Tuesday, April 17, 2007

crispy fried sampler

More goodies from the freezer.

assorted tempura
This is leftover from Dr. M's birthday party in January. His mom sent us home with some leftovers. It's a mix of fried shrimp, mixed vegetables, and steak. Crisped up in the toaster oven, with our dipping sauces, it made for a quick, if not necessarily light, working dinner.
[tempura, rice, dipping sauces]

quesadillas

I guess this isn't particularly traditional (my apologies!), but it sure was tasty.

mole quesadillas
We had just enough leftover pork and mole to put into a quesadilla. Plus the added bonus of smoked mozzarella from Gioia Cheese Co. courtesy of Alhambra R&D. I had intended to make guacamole from my last avocado, but again, I waited too long and it was black inside. So a basic salsa had to do.
[quesadilla: flour tortilla, stewed pork, smoked mozzarella, mole. salsa: onions, tomatoes, cilantro, garlic, lemon juice, salt ]

Sunday, April 15, 2007

guest chef series #4: sushi

I should make sure I document this particular guest chef more frequently...

inari, hamachi, & rolls
This guest chef is...my mom! I've been remiss in not documenting her awesome cooking more frequently. But last night we went over for my brother's birthday celebration (we haven't celebrated his birthday together in over ten years as he's been living in the UK), and got the treat of hamachi, inari, and unagi/avocado rolls. Lucky me got the leftovers.

Thursday, April 12, 2007

an excess of pork

There's a pork shoulder-shaped hole in our freezer now.

carnitas (sort of)
Technically carnitas is pork stewed in lard, but I just couldn't bring myself to really know what that looks like cooking in my own kitchen. So this is more like "carnitas lite". I stewed the pork in water with onions, garlic, and spices. It took 5 hours to get it to the proper tenderness, but it was worth it. Served in the photo with rice, zucchini, and mole from Guelaguetza (which had also been stored in the freezer).

> [REQUIRED ACTIONS]:
a) From the food blog entries, copy the part that opens with the words containing "assorted tempura" and closes with "light, working dinner.".
b) Answer these questions using the food blog entries:
(i) What three items made up the assorted tempura?
(ii) In what country has the writer's brother been living?
(iii) How many hours did the pork take to reach the proper tenderness?

> [RECORDED INFORMATION]:
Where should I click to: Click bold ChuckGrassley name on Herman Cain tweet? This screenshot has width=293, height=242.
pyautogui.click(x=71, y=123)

> [RESPONSES]:
a)
assorted tempura
This is leftover from Dr. M's birthday party in January. His mom sent us home with some leftovers. It's a mix of fried shrimp, mixed vegetables, and steak. Crisped up in the toaster oven, with our dipping sauces, it made for a quick, if not necessarily light, working dinner.

b)
(i) Fried shrimp, mixed vegetables, and steak.
(ii) The UK.
(iii) Five hours.